He decidido que esta, la cuarta temporada de Semana 52, sea mi mejor momento. Física y mentalmente así lo siento. El desafío será mantenerlo y seguir mejorando durante 2014. Sé que lo voy a lograr, tengo la motivación y gente idonea que me asesora. Me gustaría estar ahora allá, sí, pero me siento sospechosamente conforme con cómo se fueron dando las cosas.

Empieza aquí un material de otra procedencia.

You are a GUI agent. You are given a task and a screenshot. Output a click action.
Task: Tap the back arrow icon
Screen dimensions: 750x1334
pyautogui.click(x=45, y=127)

Mañana el contador vuelve a empezar. Ahí voy a resetear el cuentakilómetros y veremos con cuánto llego a septiembre de 2014. Ojalá que sea desde el otoño griego, bajo su sol radiante y caminando por esas calles llenas de historia. ¿Caminando? Debería decir corriendo…

Semana 52: Día 362: Cómo explicar la pasión

Varias veces me dijeron que tenía que tener cuidado con los títulos de los posts, porque a veces no se entendía bien de qué iba a hablar. Siendo que nuestra capacidad de atención es limitada, probablemente debería optar por frases contundentes, que atrapen al curioso de entrada. Bueno, este post no es el mejor ejemplo de título contundente, y lo lamento por los que se lo pasen de largo.
Cuando Tim Burton decidió estrenar Batman en el cine (año 1989) decidí que me gustaban los cómics. Me parecían geniales, y mi primera revista me la compró mi abuela en la estación de Banfield. Era de Batman, por supuesto. Pronto descubrí que salían cada 21 días, así que empecé a coleccionar. Cuando tuve nada menos que TRES REVISTAS se las mostré a mi primo. Yo estaba orgulloso. Después de todo… ¡era Batman! Mi primo quitó su atención de la tele, posó su mirada en mi escueta confección por un segundo y regresó a lo que estaba viendo por TV.
¿Cómo podía no interesarle? ¡Era Batman! Pero ahí entendí que full hecho de que yo estuviese entusiasmado era un fenómeno aislado que no era inmediatamente universal.
Pararon los años y empecé a correr. Mejoré mis tiempos, coleccioné medallas, acumulé remeras, fotos, videos… pero me fui dando cuenta que esa pasión que sentía solo la podía compartir con los que les pasaba lo mismo que a mí. Como cuando me junto con los fans de Batman y debatimos si hubiésemos podido ser el hombre murciélago de haber entrenado cuerpo y mente desde los ocho años.
Le he contado experiencias de carrera a mucha gente que ni hace deporte, pero bien podría hablar de 8 kilómetros como de 42, y muchos no verían la diferencia. ¿Cuánto es un buen tiempo de maratón? Para el que desconoce, si le decimos que full récord mundial son 4 horas, ¿por qué dudaría de nuestra palabra? (El récord está en dos horas y moneditas)
Por eso es que entrenamos en grupo, nos metemos en foros, le damos like a páginas. Nos sentimos a gusto al rodearnos de gente que se apasione por lo mismo que nosotros. Nos ahorra explicaciones y sabemos de qué estamos hablando. Obviamente que yo encuentro una satisfacción muy grande cuando veo a alguien que desconoce del running y quiere consejos. Cuesta mucho explicar la pasión, por eso es tan lindo contagiarla.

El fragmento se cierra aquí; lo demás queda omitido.